“Pogson's made a mistake in calling her,” said a briefless barrister to one of his companions in adversity; they both spent their lives in hanging about the courts, thankful when they could get a bit of “deviling.”

“Right you are!” replied the other, putting up his eyeglass to look at Erica, and letting it drop after a brief survey. “I'd bet twenty to one that girl loses him his case. And I'm hanged if he doesn't deserve to.”

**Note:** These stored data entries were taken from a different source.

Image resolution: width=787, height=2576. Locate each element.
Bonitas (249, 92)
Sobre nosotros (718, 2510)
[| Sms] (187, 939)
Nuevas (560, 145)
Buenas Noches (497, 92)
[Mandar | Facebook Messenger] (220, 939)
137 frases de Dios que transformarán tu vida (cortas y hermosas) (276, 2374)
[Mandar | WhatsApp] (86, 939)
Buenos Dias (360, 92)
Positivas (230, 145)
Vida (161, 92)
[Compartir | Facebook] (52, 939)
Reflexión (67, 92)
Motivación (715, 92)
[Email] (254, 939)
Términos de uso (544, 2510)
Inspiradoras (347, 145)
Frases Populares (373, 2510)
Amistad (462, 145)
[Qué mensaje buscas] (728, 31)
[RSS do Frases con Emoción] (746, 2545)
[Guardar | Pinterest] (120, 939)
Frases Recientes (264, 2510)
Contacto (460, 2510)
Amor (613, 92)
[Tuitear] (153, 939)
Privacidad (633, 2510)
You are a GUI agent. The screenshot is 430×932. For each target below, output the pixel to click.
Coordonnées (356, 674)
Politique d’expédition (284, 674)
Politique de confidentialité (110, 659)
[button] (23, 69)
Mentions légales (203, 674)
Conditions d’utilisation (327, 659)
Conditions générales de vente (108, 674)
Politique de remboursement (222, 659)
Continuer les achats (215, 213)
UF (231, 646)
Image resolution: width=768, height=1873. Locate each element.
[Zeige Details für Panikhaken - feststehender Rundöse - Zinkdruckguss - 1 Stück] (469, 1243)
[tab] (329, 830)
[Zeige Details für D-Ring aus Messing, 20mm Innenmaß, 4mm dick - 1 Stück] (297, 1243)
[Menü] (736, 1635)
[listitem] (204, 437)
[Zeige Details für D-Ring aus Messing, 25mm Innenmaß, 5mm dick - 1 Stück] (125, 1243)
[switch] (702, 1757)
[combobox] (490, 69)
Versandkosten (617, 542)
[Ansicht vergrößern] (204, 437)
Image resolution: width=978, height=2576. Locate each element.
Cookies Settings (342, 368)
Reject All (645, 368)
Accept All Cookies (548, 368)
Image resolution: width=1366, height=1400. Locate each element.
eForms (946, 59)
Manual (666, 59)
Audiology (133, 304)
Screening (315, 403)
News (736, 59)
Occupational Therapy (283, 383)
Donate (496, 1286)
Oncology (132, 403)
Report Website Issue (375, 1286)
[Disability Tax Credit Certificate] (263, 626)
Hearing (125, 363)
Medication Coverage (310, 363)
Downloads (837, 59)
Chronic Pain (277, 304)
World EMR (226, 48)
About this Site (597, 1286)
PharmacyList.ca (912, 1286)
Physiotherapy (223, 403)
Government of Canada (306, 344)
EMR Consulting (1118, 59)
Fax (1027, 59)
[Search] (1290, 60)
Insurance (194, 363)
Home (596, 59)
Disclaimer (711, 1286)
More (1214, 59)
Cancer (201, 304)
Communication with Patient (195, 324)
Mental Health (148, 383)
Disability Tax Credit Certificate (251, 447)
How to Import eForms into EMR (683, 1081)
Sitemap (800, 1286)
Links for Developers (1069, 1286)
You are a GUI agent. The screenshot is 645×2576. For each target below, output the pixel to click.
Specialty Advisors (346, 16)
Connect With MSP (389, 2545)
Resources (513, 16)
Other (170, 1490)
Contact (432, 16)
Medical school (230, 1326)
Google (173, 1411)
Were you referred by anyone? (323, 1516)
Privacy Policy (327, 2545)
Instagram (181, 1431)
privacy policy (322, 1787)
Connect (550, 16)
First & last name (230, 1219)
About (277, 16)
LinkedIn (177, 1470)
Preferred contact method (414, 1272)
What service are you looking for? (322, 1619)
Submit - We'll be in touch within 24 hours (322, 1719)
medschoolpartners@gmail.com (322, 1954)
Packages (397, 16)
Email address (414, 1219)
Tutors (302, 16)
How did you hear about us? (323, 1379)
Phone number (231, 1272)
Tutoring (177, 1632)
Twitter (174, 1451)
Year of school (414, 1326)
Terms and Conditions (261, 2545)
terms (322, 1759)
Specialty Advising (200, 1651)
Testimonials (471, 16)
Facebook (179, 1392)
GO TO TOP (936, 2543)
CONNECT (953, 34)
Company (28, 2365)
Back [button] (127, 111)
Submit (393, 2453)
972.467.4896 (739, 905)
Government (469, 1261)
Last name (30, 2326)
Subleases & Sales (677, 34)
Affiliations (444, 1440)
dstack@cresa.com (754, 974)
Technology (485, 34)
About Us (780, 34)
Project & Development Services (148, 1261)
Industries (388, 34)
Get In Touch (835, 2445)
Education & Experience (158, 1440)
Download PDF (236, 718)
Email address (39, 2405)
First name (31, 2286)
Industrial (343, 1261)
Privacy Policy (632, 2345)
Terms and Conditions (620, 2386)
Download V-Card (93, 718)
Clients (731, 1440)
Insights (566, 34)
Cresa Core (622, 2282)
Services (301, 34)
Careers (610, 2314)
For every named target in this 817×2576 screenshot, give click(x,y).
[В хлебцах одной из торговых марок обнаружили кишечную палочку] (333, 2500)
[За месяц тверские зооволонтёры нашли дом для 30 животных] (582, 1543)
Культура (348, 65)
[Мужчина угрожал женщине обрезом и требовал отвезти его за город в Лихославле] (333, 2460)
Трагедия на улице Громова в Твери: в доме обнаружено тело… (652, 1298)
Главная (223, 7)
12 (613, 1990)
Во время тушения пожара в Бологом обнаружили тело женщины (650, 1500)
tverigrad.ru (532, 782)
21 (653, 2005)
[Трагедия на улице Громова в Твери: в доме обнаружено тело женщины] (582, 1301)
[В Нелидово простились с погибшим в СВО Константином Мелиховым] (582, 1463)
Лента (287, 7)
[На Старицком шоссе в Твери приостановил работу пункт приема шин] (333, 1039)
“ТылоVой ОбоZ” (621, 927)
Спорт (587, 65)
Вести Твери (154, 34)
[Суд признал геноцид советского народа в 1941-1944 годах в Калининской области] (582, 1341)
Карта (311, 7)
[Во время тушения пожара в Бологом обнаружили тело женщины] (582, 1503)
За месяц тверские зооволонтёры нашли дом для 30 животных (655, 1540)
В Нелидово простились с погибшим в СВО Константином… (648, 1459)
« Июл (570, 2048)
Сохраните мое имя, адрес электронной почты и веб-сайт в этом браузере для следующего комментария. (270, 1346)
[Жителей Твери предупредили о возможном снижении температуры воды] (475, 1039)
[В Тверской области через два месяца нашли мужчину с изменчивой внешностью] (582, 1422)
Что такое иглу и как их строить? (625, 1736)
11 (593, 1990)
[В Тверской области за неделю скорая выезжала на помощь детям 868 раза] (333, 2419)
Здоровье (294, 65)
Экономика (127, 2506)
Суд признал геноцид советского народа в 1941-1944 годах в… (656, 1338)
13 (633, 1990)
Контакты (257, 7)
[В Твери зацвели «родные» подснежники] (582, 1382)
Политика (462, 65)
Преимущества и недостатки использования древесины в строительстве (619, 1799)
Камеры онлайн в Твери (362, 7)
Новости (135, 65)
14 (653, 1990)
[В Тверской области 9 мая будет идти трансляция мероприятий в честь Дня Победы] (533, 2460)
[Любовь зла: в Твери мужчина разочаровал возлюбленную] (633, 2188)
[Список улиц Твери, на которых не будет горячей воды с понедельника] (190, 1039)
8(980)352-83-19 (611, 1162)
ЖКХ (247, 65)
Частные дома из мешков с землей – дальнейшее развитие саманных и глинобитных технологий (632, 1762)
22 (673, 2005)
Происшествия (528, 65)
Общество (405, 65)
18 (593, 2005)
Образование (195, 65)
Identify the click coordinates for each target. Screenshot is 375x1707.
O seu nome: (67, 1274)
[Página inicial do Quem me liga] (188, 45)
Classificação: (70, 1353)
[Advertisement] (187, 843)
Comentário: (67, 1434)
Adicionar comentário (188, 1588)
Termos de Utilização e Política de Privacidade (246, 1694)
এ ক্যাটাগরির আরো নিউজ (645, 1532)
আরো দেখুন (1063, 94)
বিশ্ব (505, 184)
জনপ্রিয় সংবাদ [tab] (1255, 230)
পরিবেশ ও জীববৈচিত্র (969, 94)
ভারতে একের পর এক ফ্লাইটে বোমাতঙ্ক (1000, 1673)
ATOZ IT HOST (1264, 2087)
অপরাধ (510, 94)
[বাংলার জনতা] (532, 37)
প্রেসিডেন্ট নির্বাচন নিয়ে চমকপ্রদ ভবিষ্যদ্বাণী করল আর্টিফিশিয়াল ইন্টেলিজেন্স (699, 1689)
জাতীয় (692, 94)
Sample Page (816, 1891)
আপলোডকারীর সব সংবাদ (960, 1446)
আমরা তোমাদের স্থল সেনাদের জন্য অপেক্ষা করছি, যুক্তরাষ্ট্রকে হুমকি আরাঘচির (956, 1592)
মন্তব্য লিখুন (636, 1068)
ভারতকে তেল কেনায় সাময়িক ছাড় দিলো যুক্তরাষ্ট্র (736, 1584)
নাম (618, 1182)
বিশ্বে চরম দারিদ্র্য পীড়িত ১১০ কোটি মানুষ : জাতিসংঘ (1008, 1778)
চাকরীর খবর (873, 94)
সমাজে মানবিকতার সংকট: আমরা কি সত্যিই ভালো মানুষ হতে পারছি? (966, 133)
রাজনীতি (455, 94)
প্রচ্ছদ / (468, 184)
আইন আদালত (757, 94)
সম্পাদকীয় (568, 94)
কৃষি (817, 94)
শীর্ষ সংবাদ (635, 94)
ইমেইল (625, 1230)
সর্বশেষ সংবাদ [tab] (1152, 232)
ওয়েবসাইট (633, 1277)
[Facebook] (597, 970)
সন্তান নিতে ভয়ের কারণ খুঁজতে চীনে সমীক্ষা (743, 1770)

“Well, it is rather a brutal thing to make a man's own child give evidence against him. Halloo! Just look at Raeburn! That man's either a consummate actor, or else a living impersonation of righteous anger.”

“No acting there,” replied the other, putting up his eyeglass again. “It's lucky dueling is a thing of the past or I expect Pogson would have a bullet in his heart before the day was over. I don't wonder he's furious, poor fellow! Now, then here's old Cringer working himself up into his very worst temper!”

The whispered dialogue was interrupted for a few minutes but was continued at intervals.

“By Jove, what a voice she's got! The jury will be flints if they are not influenced by it. Ah, you great brute! I wouldn't have asked her that question for a thousand pounds! How lovely she looks when she blushes! He'll confuse her, though, as sure as fate. No, not a bit of it! That was dignified, wasn't it? How the words rang, 'Of course not!' I say, Jack, this will be as good as a lesson in elocution for us!”

“Raeburn looks up at that for the first time. Well, poor devil! However much baited, he can, at any rate, feel proud of his daughter.”

Then came a long pause. For the fire of questions was so sharp that the two would not break the thread by speaking. Once or twice some particularly irritating question was ruled by the judge to be inadmissible, upon which Mr. Cringer looked, in a hesitatingly courteous manner, toward him, and obeyed orders with a smiling deference; then, facing round upon Erica, with a little additional venom, he visited his annoyance upon her by exerting all his unrivaled skill in endeavoring to make her contradict herself.

“You'll make nothing of this one, Cringer,” one of his friends had said to him at the beginning of Erica's evidence. And he had smiled confidently by way of reply. All the more was he now determined not to be worsted by a young girl whom he ought to be able to put out of countenance in ten minutes.

The result of this was that, in the words of the newspaper reports, “the witness's evidence was not concluded when the court rose.” This was perhaps the greatest part of the trial to Erica. She had hoped, not only for her own, but for her father's sake, that her evidence might all be taken in one day, and Mr. Cringer, while really harming his own cause by prolonging her evidence, inflicted no slight punishment on the most troublesome witness he had ever had to deal with.